Tuesday, March 31, 2026

Objectivist Round-up, April 2026

1. The Ayn Rand Institute all but calls for a nuclear attack on Iran:

Eliminating the threat from Iran’s Islamic totalitarian regime necessitates discrediting its ideology, making it a lost cause. Some may doubt this is possible, in the shadow of the Iraq and Afghanistan debacles, and indeed, it has been decades since America has followed the right approach. History, however, provides a compelling model.

Consider the lesson from the 1945 defeat of martyrdom-extolling imperial Japan, which offered an “unconditional surrender” only after two atom bombs. The historian John David Lewis has eloquently described American efforts to discredit and uproot the regime’s ideology from schools and government, and to block from political office former regime leaders.

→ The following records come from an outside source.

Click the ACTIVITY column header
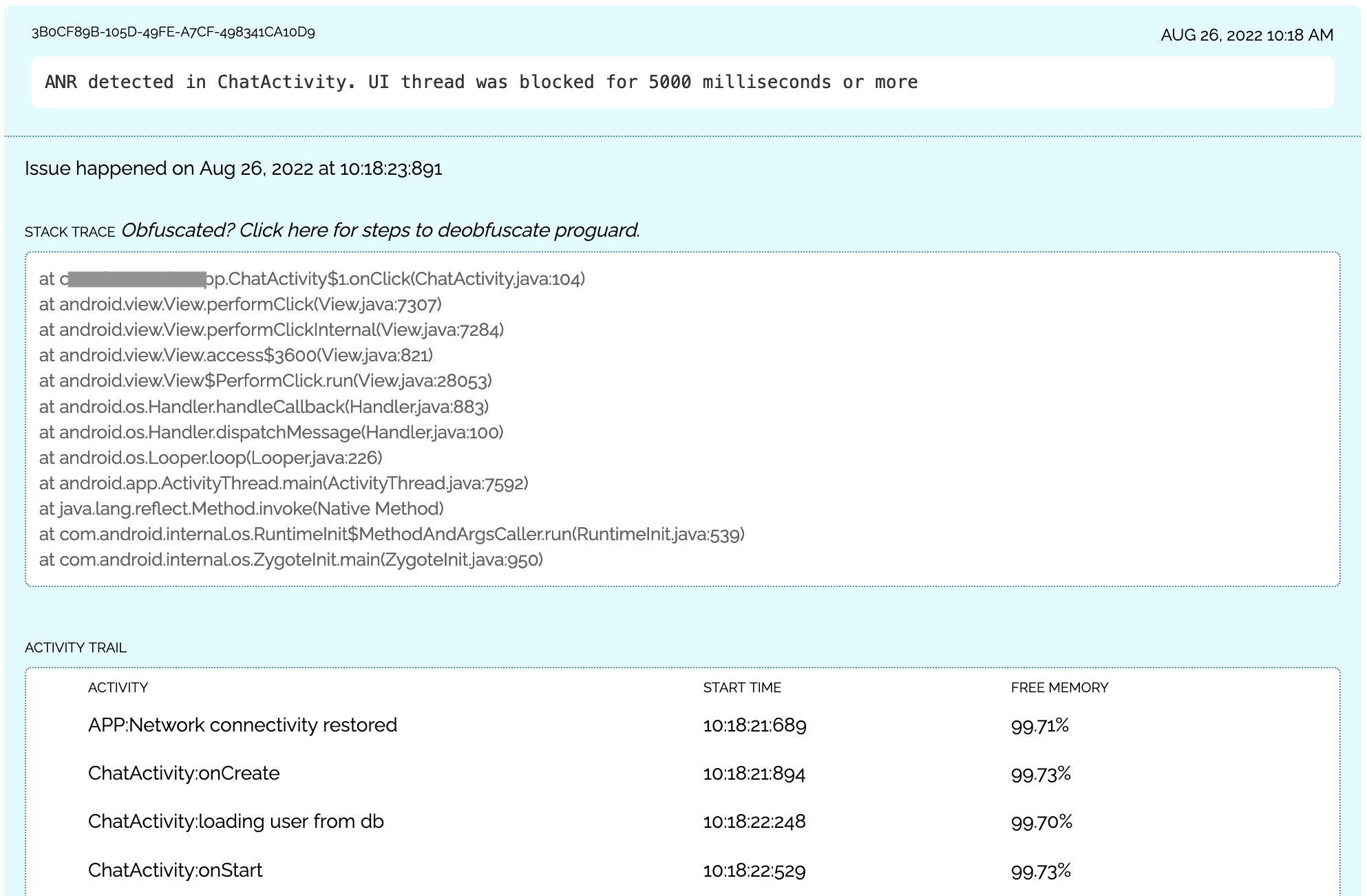Image resolution: width=1367 pixels, height=896 pixels. (x=118, y=687)
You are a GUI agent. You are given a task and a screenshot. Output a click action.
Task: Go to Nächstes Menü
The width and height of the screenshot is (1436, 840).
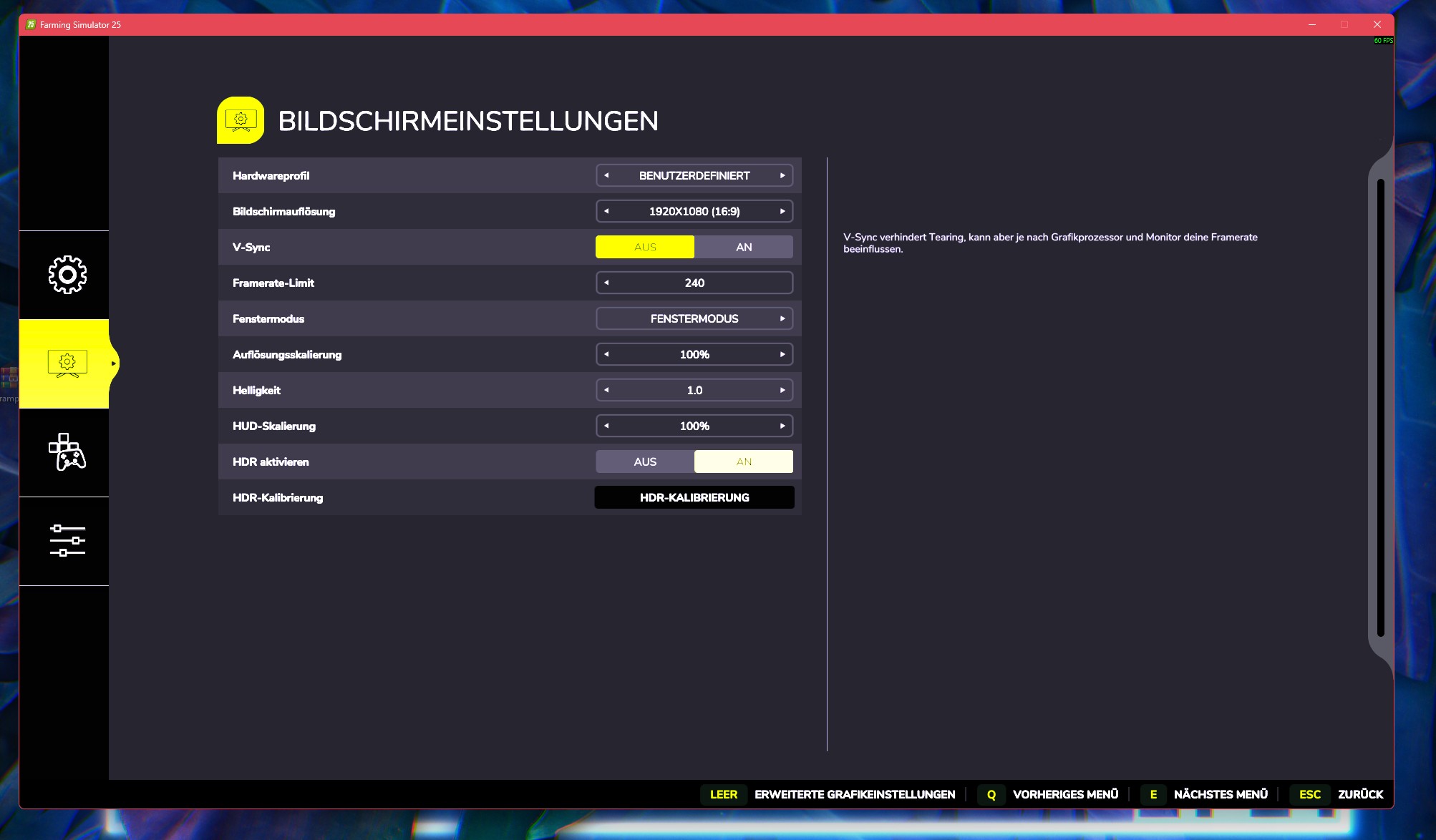coord(1220,794)
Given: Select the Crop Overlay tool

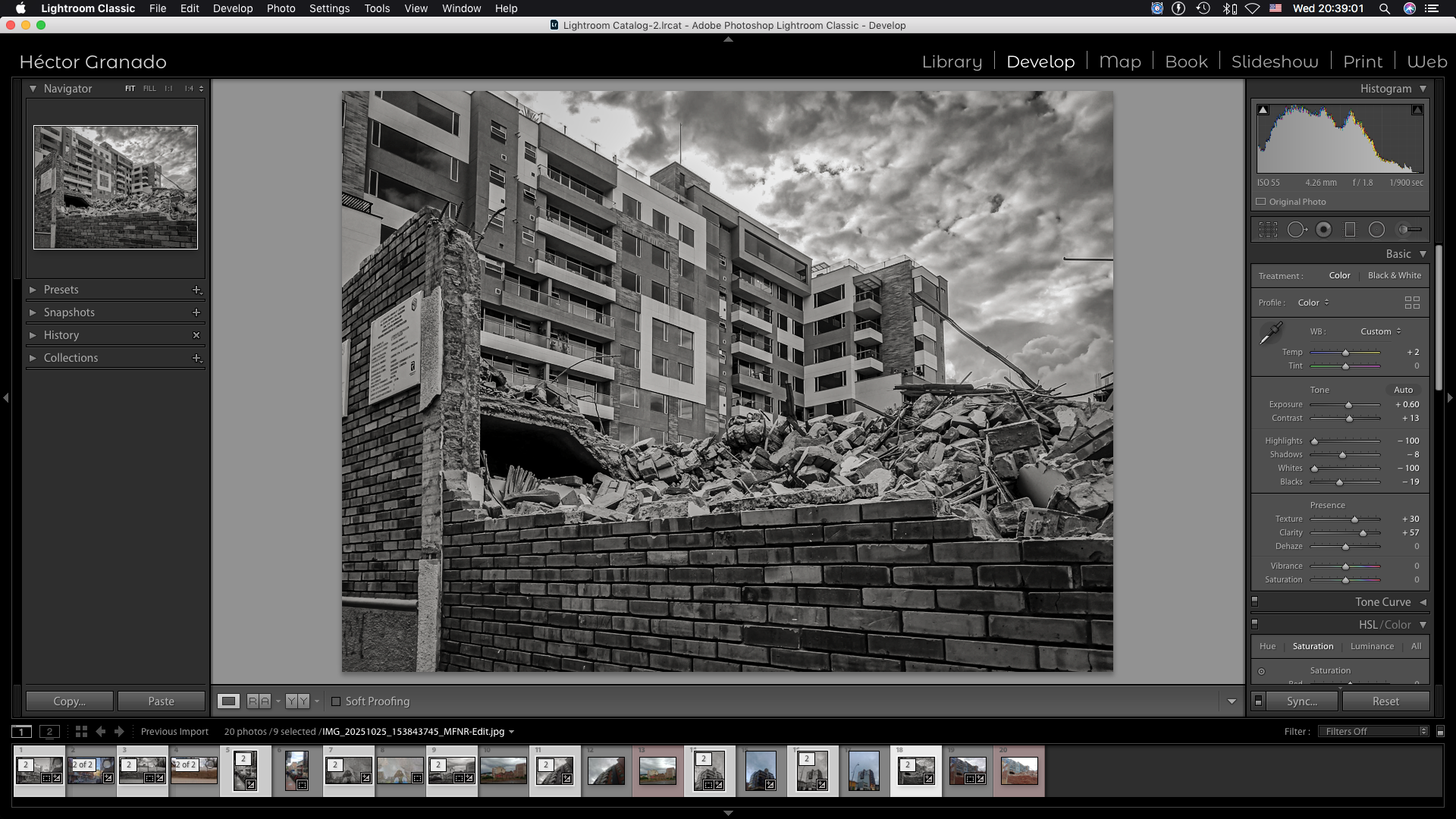Looking at the screenshot, I should [x=1268, y=230].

2. Yaron Brook appears to think that the Trump administration is listening to him on the Iranian war and even taking his advice.  (Hat tip to Scott Schiff.)

3. Nikos Sotirakopoulos left the ARI after five years and is going out on his own.  He’s asking you to join his Patreon page.  If you are in a generous mood, you can be a founding member for a mere $3,082 a month.  

—Neil Parille

Wednesday, March 11, 2026

Objectivist Round-up, mid-March 2026


1. Alan Greenspan turned 100.  While Greenspan is best known for being the Chairman of the Federal Reserve Board, he was a member of Ayn Rand’s Collective.  In fact, he was one of the four signers to Rand’s To Whom It May Concern, which excommunicated Nathaniel and Barbara Branden in 1968.  In his autobiography, Greenspan said that while he started to doubt certain aspects of Objectivism (such as that government could exist without coercive taxation), he remained friends with Rand until she died.  Harry Binswanger said he could tell by the mid 1970’s that Greenspan wasn’t a consistent Objectivist.  (I recall that he was harsher, but I can’t find the quote.)  I’ve wondered why Rand couldn’t see that Greenspan was at least borderline betraying Objectivism.*  Rand’s biographers have said she admired Greenspan because, unlike most of her followers, he was older and had an independent career.